David Cunliffe is ambitious. Whether consciously or not, he has begun to emulate the distinctive phrasing of David Lange when he gives a big speech. And today's speech at the Digital Summit was a big one. The topic was too ridden with jargon and acronym to really support much rhetorical flourish, but good lord, it had content.
The telecommunications industry, and business in general, has been worrying that Cunliffe and his government have charged up a blind alley with local loop unbundling. That the incremental improvements in service and competition it will eventually produce don't come anywhere the kind of infrastructure required for New Zealand to even stay level in telecoms, let alone climb the OECD rankings or enjoy a competitive advantage.
Cunliffe would seem to have been listening.
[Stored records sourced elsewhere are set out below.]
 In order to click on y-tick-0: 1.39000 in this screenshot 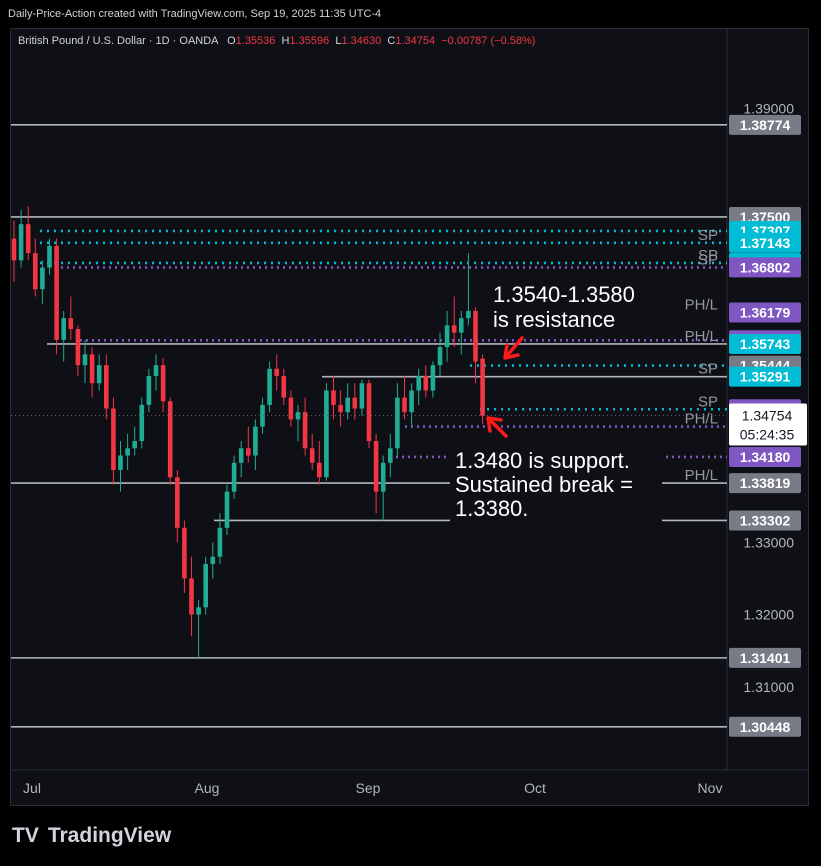, I will do `click(768, 109)`.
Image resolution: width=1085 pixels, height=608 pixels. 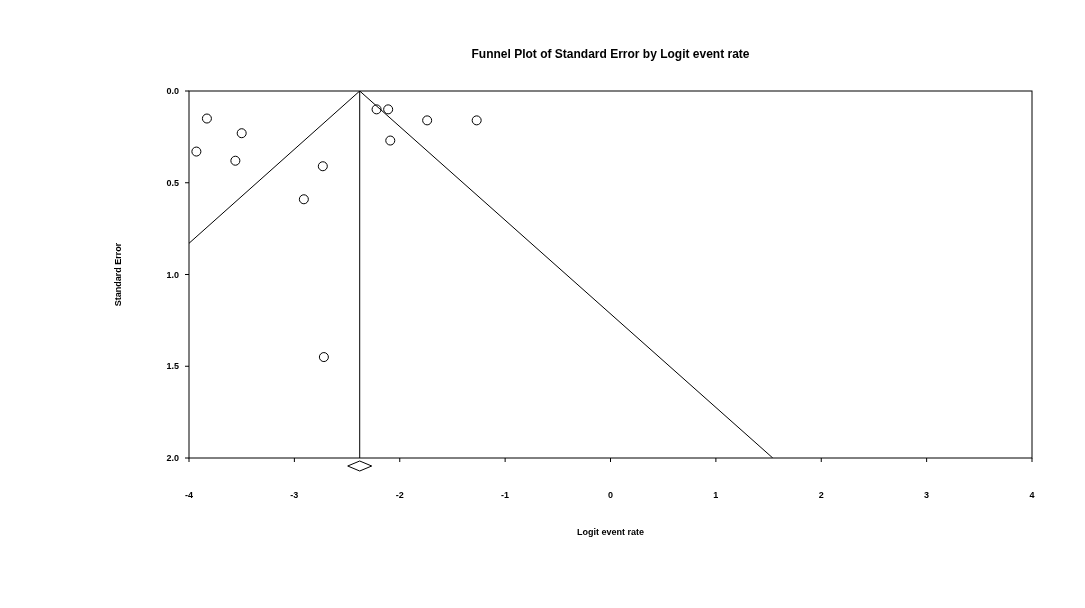 I want to click on y-tick-label: 2.0, so click(x=172, y=458).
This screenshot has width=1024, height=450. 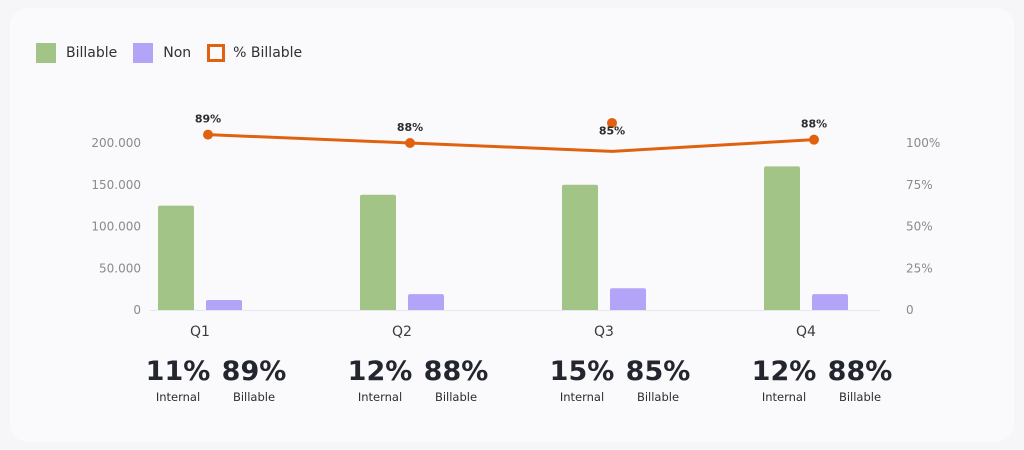 I want to click on y-left-tick-label: 150.000, so click(x=116, y=185).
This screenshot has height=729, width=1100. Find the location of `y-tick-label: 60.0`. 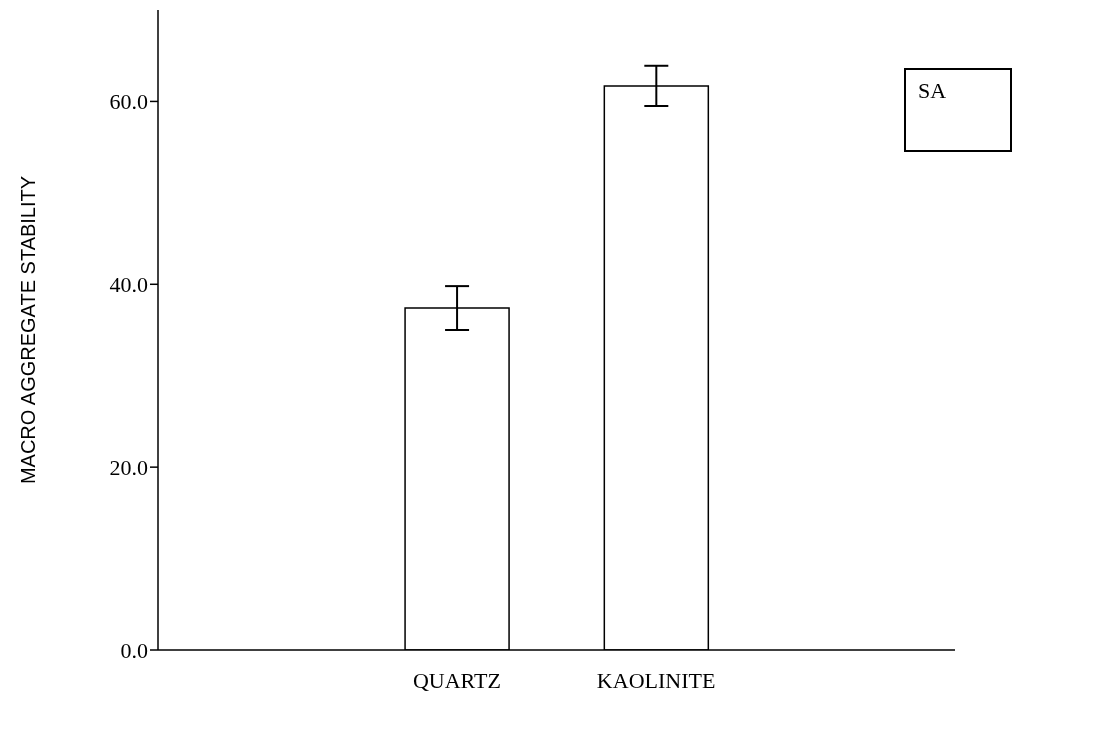

y-tick-label: 60.0 is located at coordinates (128, 102).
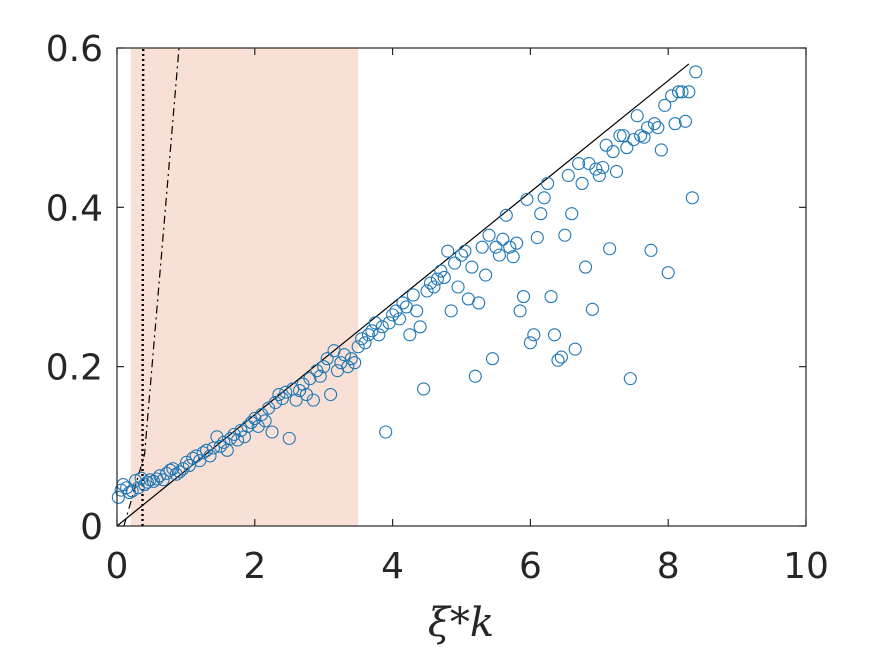  What do you see at coordinates (530, 566) in the screenshot?
I see `x-tick-label: 6` at bounding box center [530, 566].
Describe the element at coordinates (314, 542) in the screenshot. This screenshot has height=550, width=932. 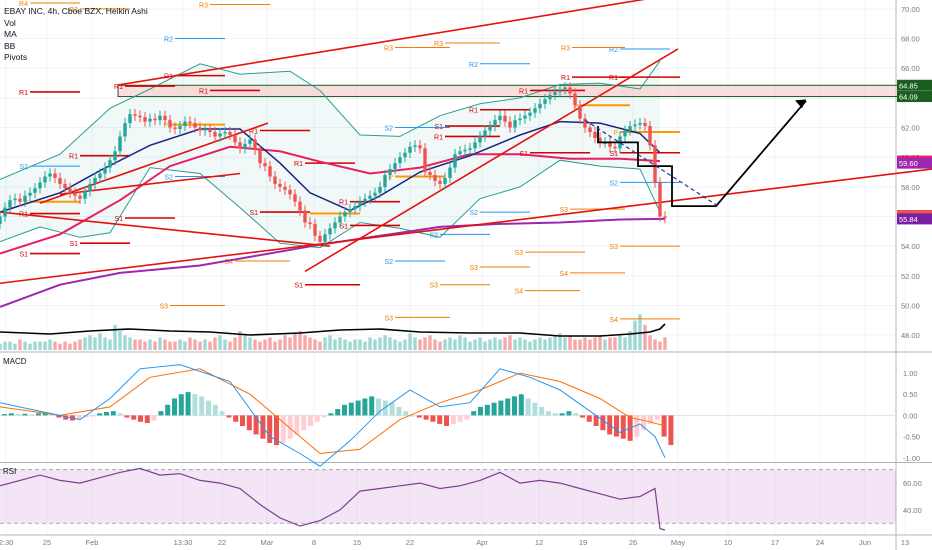
I see `time-tick-label: 8` at that location.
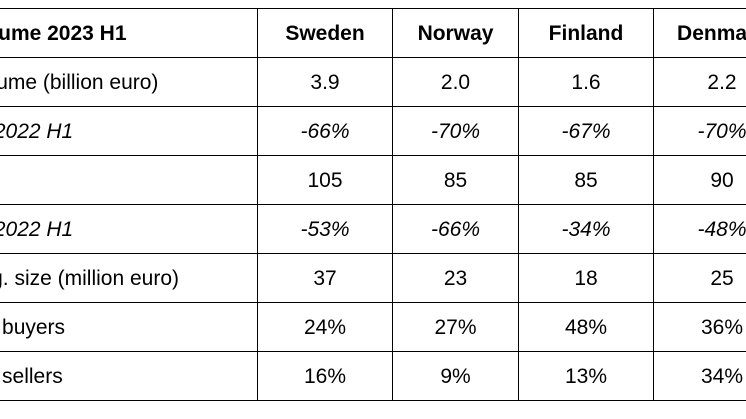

Probably the key point in his speech was his identification of the investment shortfall: in the economy were inherited from our great economic reform, there have not been the kind of investors available who are willing to embrace the more modest level of return and longer horizons implied in broadband infrastructure investment.
The government, he said, is "exploring alternative investment models" -- indeed, soliciting suggestions on same -- that could fund the development of open-access fibre in urban regions, and an alternative fibre link across the Tasman. (The problem with New Zealand's international bandwidth, he pointed out, is not a constraint on capacity -- it's a lack of competition, and the consequent pricing.)
This kind of investment, with its long, secure, debt-style return, seems like a sitter for KiwiSaver funds. That, of course, is not something you could have said 10 years ago -- not only because such funds did not exist, but because here would have been ideological outrage. Telecom's high-return investment model was still being held up as a model practice.
(Cunliffe pointed out that Telecom's capital investment in rural areas in recent years has averaged $22 million annually -- three million dollars less than it gets from all the other operators under their TSO obligations. Depreciation in those areas, meanwhile, has been running at $50m to $70m a year. Go figure.)
Cunliffe also proposed state co-funding of open-access urban fibre loops as an extension of the Broadband Challenge, and an active programme of help for the "least capable" local authorities to bring them up to speed. Open access was a theme. The near-term goal is 20Mbit/s internet access for 90% of the country.
Anyway, gotta run. Suffice to say that Cunliffe has a greater command of the communications and IT portfolios than any minister before him; Labour should regard that as a competitive advantage in itself. His credibility was only emphasised when Pete Hodgson got up and reeled off the string of slogans that is the more usual fare from ministers at these shindigs. As far as Cunliffe was concerned, this was not the Knowledge Wave.
Meanwhile, John Key has a DVD. And he's ambitious too. Sheesh.